They say if friendship lasts for 7 years then it will last a lifetime. This may be true, but there are also life events, where when you make a friend, you know you have a friend for life. Since having my twins, this has happened to me.
Friends I knew I had made for life were my twin group.
We weren’t even friends by choice, we were forced upon each other, pregnant and hormonal and told to exchange numbers. Our midwife, Sandra, said we would be each other’s lifelines through the journey of being parents to twins, and she was right. They are a group like no other. We share with each other what no one else could understand going through- the heartache, the struggle, the grief; but also, the happiness, joy and memories having twins leads to.

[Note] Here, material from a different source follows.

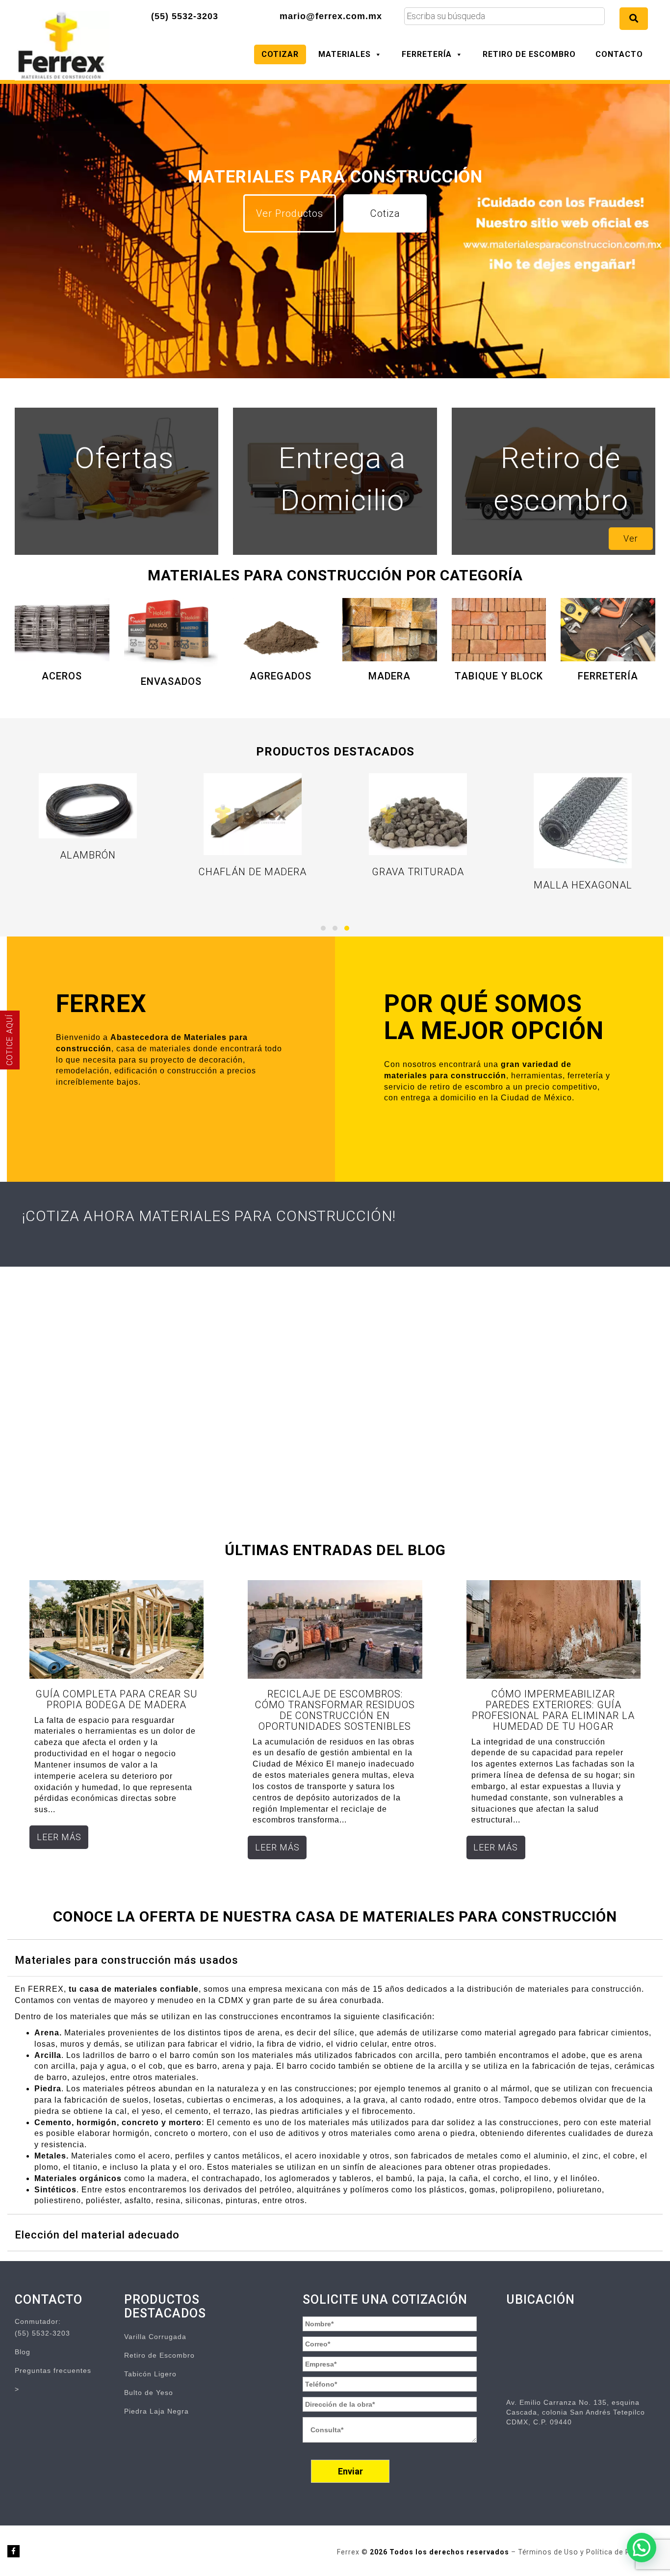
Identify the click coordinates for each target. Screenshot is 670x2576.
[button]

These are the women I turn to with everything.
They never judge or berate; they support and help to guide me through this difficult journey and make sure I know that I will never have to do it alone.
Sandra is a friend for life too. She was there from the start of our twin journey. A strong, ferocious woman not to be messed with. From the start of my pregnancy, she was open and honest about how hard it would be, the risks involved and the struggles we would face as well as the happiness our babies would bring. She was there just hours after I had given birth, when my babies were taken to another hospital and I was sobbing, heartbroken at not being with them. She gave me the courage to be able to go to my babies and do everything I possibly could for them whilst they were desperately unwell.
These are the friendships that mean the world to me.
They are the friends I did not expect to make, and certainly did not expect to speak to every day for the past 4 years, but that is our reality. We were forced together by chance (and a slightly terrifying midwife) and bound together by our twins.
It is rare we get chance to meet up, but when we do, we make it count. We hug, we laugh and we share memories. We were supposed to meet up this month, but as with all plans, this hasn’t gone ahead. Yet everyday we are there for each other and always will be.